== WHAT THE TASK REQUIRES ==
Convert the listing below into a Markdown table with columns named Row and Line, covering everything from the line containing "Describe the element at coordinates (562, 498)" down to the end of the listing. Number each line in the Row column, skip blank lines, and leave the pictures out.

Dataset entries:
=-=-=-=-=
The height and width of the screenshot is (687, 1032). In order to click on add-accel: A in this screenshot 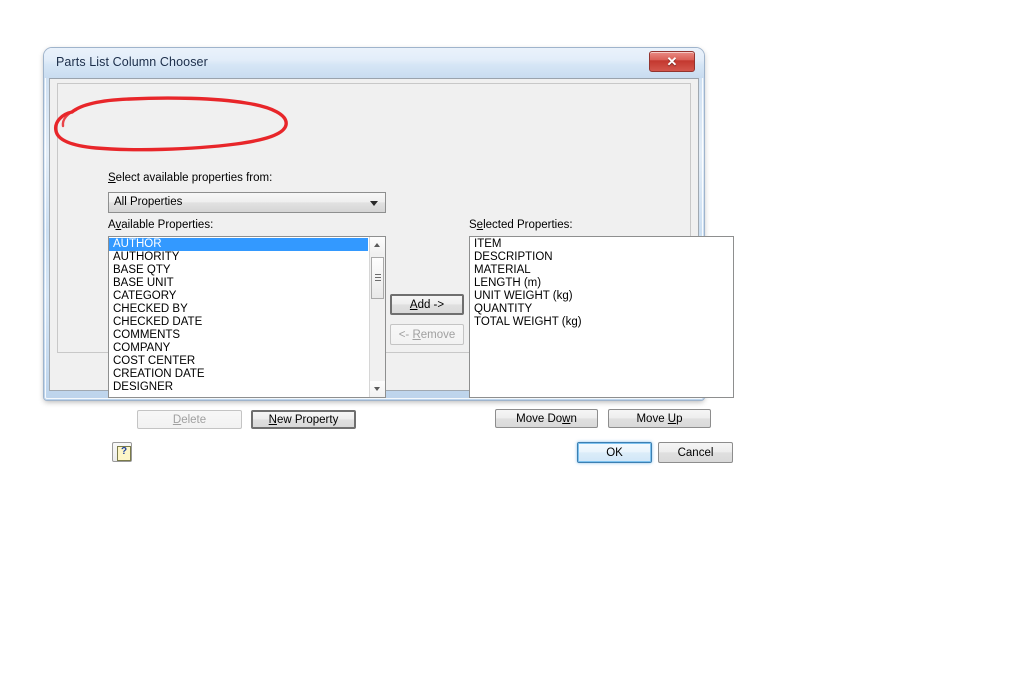, I will do `click(414, 304)`.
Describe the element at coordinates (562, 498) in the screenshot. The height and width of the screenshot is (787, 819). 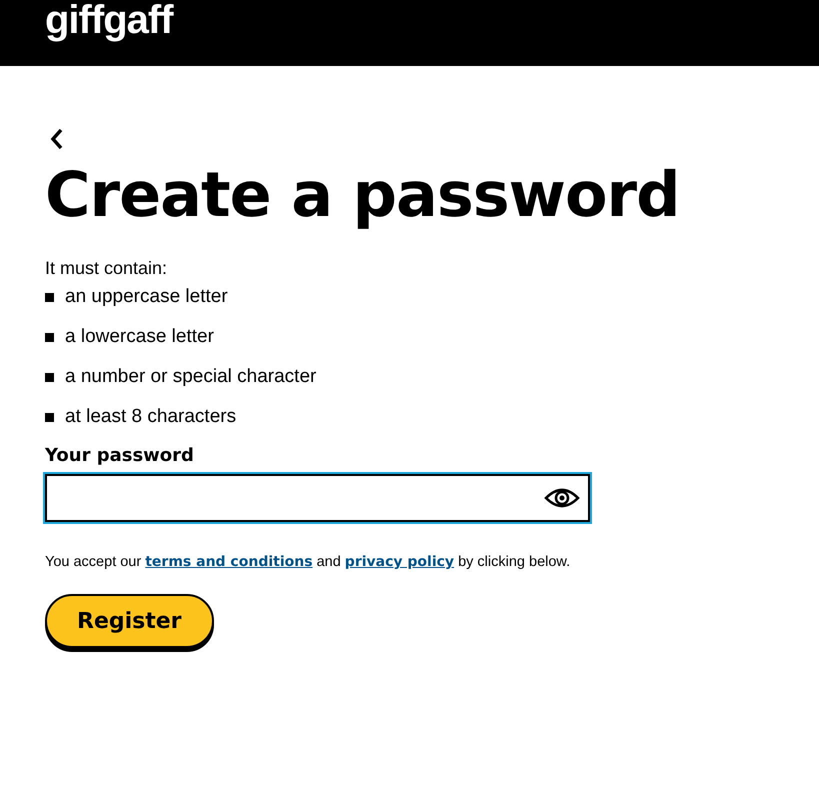
I see `eye-icon` at that location.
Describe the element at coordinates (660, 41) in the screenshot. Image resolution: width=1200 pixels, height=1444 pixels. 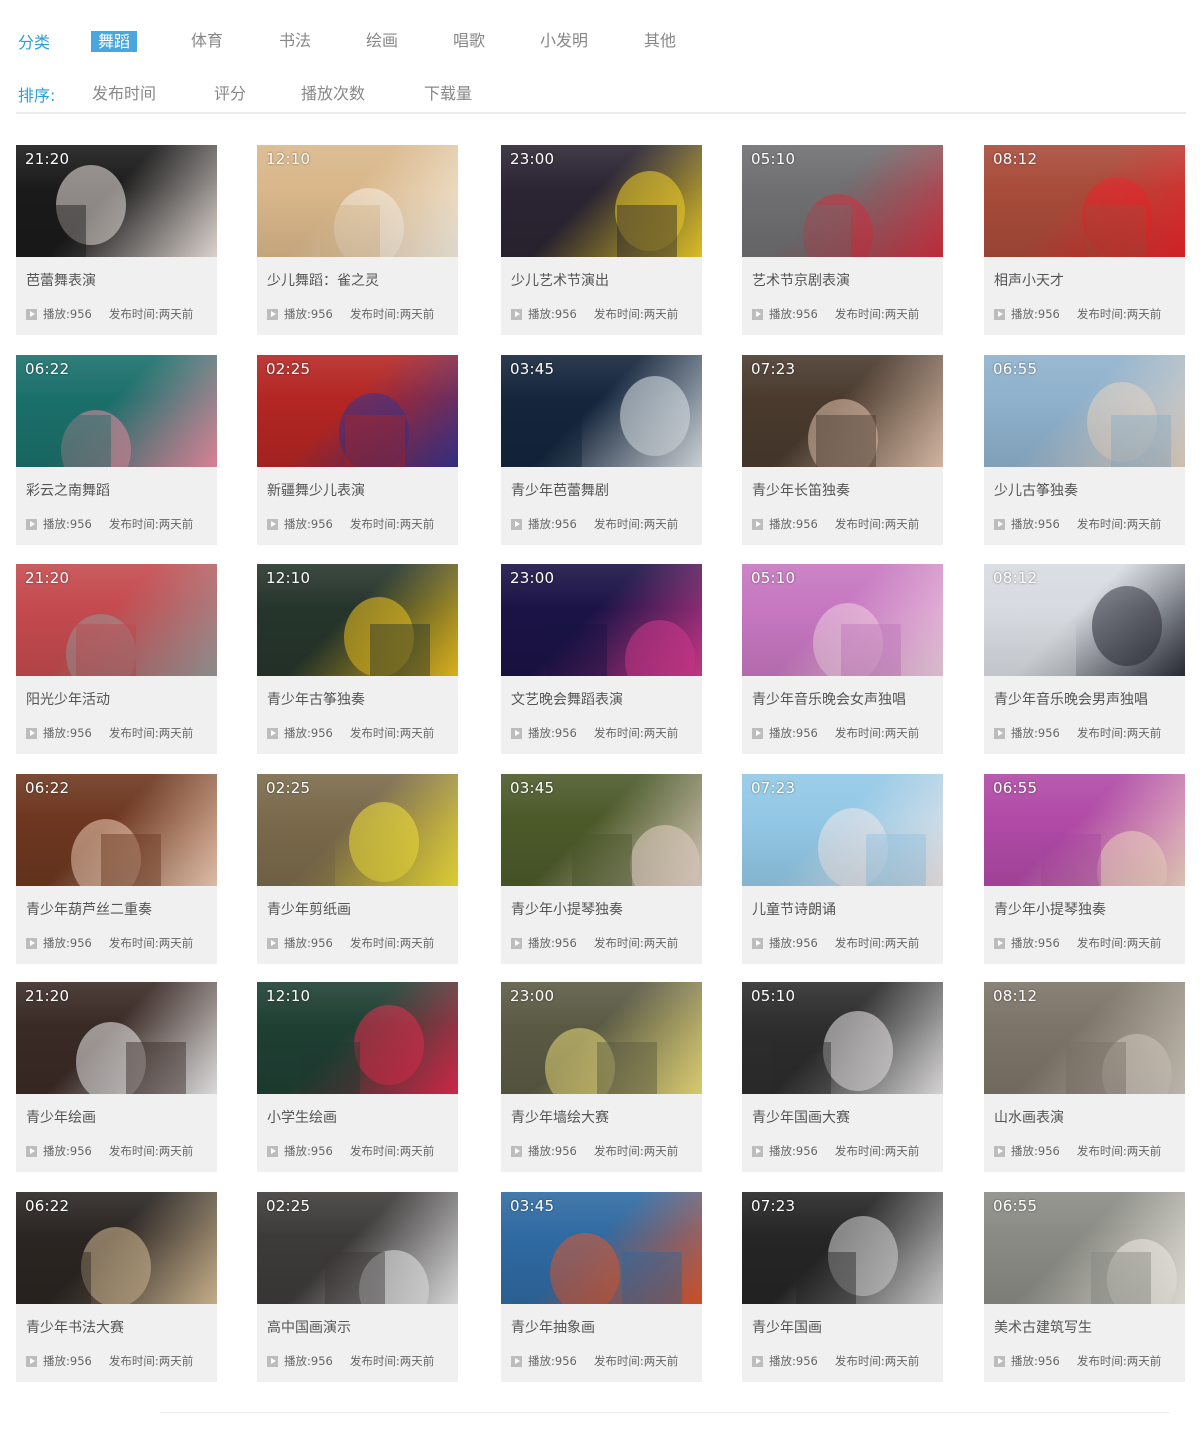
I see `category-other: 其他` at that location.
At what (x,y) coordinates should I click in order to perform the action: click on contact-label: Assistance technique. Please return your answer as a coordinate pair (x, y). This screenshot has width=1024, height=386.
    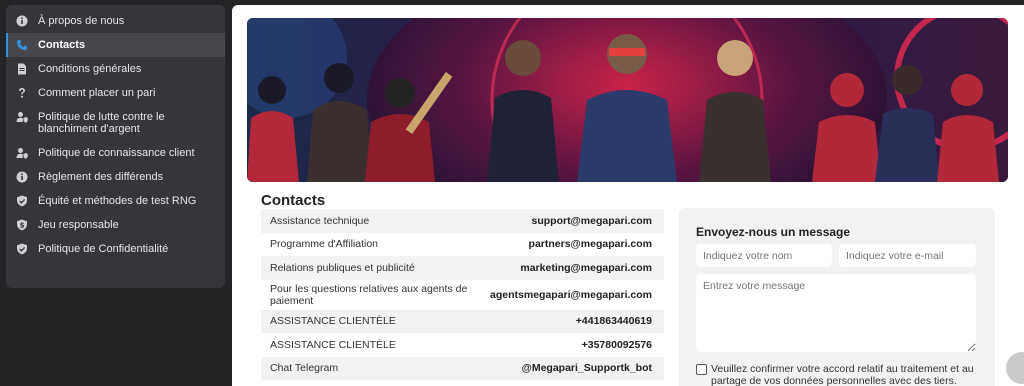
=-=-=-=-=
== OUTPUT FOR THIS TASK ==
| Row | Line |
|---|---|
| 1 | Describe the element at coordinates (562, 498) in the screenshot. The height and width of the screenshot is (787, 819).  |
| 2 | I see `eye-icon` at that location. |
| 3 | Describe the element at coordinates (660, 41) in the screenshot. Image resolution: width=1200 pixels, height=1444 pixels.  |
| 4 | I see `category-other: 其他` at that location. |
| 5 | At what (x,y) coordinates should I click in order to perform the action: click on contact-label: Assistance technique. Please return your answer as a coordinate pair (x, y). This screenshot has width=1024, height=386. |